Her mother had late stage Alzheimer’s disease. She was living in a nursing home and was receiving hospice care.



My friend said that her mom no longer spoke and was bed bound. She started choking and she hated the thickener placed in her beverages.



Her mom was a pleasant woman who wasn’t being stubborn. Her mother never liked any thick beverages even when she was healthy. She hated milkshakes because they were too thick for her liking.



My friend was upset. She asked the DON about putting an IV in to hydrate her.



The DON said, “Sure, we can do that if you remove her from hospice. But then what? What’s next? A feeding tube?”



My friend said that her mother had made it clear early on that she didn’t ever want a feeding tube.



So, the DON said, “Then why do you want to place an IV in her? It will not fix anything. It will only prolong her life and your mom doesn’t want to eventually end up with a feeding tube.”



My friend had a lot of respect for this DON and thought that this was the right decision because it honored her mother’s wishes.



She said that it was hard to deal with emotionally even though she was at peace with her final decision.



I was very sad about what my friend went through at the end of her mother’s life.



I told her that I supported the DON’s advice and how she handled her mother’s final days.



As I was driving home I couldn’t help but feel like I would have never wanted to go through what she had been through.
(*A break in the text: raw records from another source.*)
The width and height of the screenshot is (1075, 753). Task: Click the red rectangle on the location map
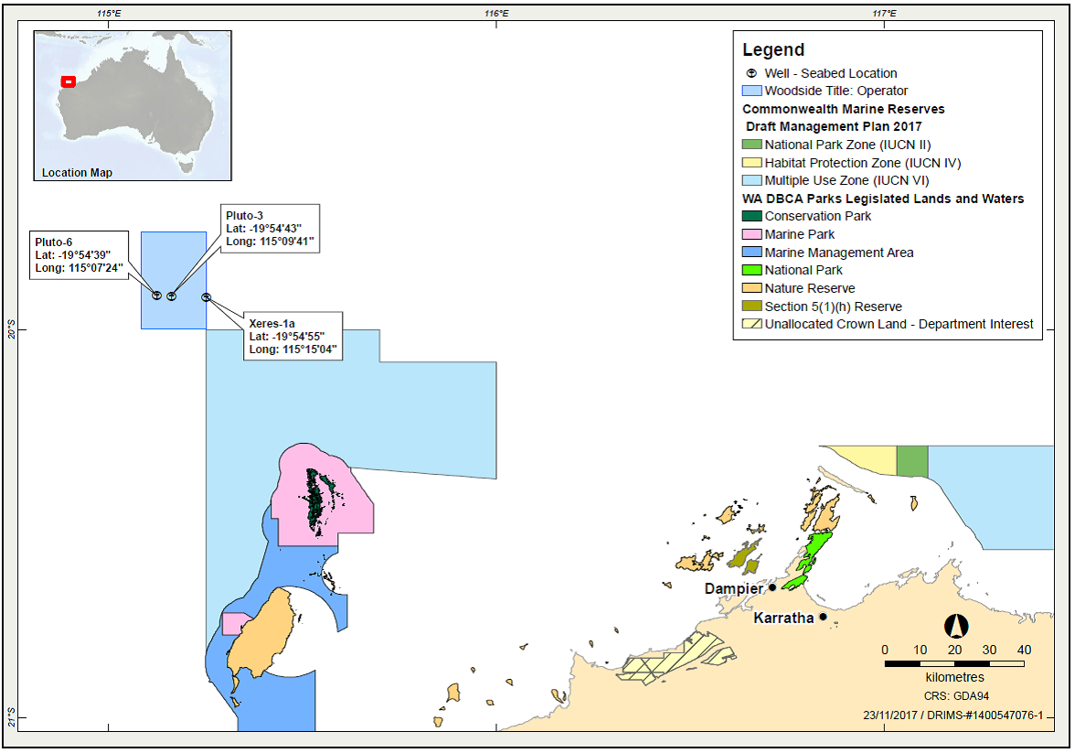pos(69,81)
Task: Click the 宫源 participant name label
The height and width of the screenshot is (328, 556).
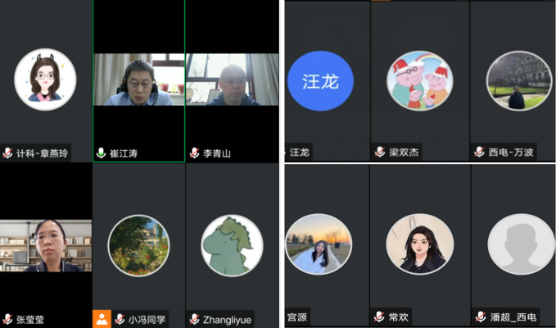Action: 297,317
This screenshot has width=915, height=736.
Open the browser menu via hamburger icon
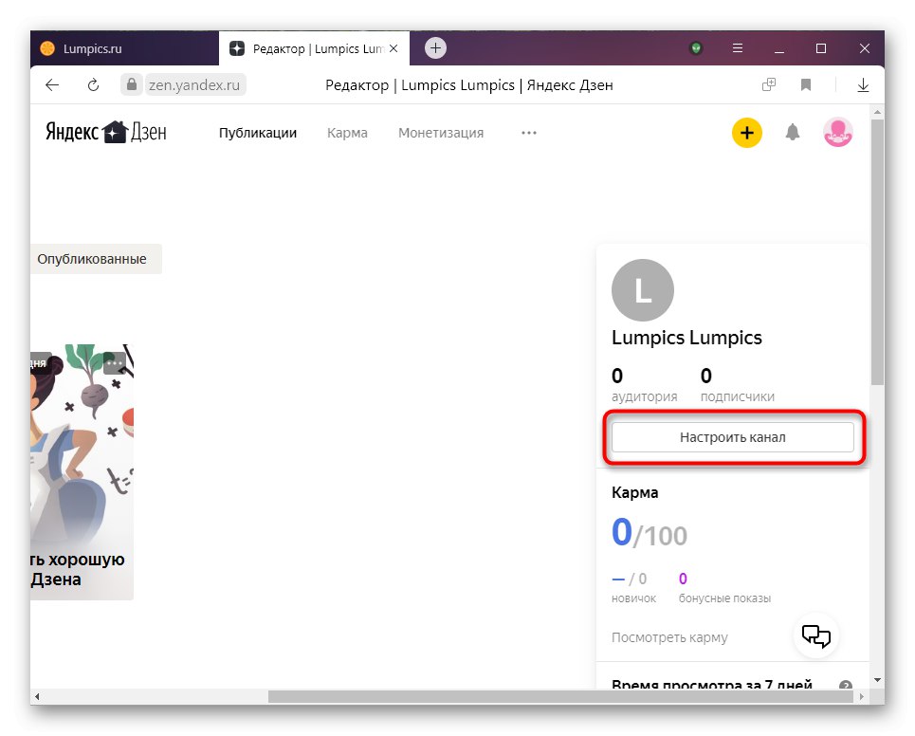coord(736,48)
My mom never experienced Alzheimer’s disease or the swallowing issues.



Mom had Parkinson’s disease and some dementia. Mom told me the same thing as my friend’s mother told her, that she didn’t want a feeding tube if she was dying and to allow her to die.



Of course, I told her that we would honor her last wishes.



I am grateful that I didn’t have to make this choice and that my brothers and I were all in agreement about honoring mom’s last wishes, so I knew that there wouldn’t have been any arguments between us.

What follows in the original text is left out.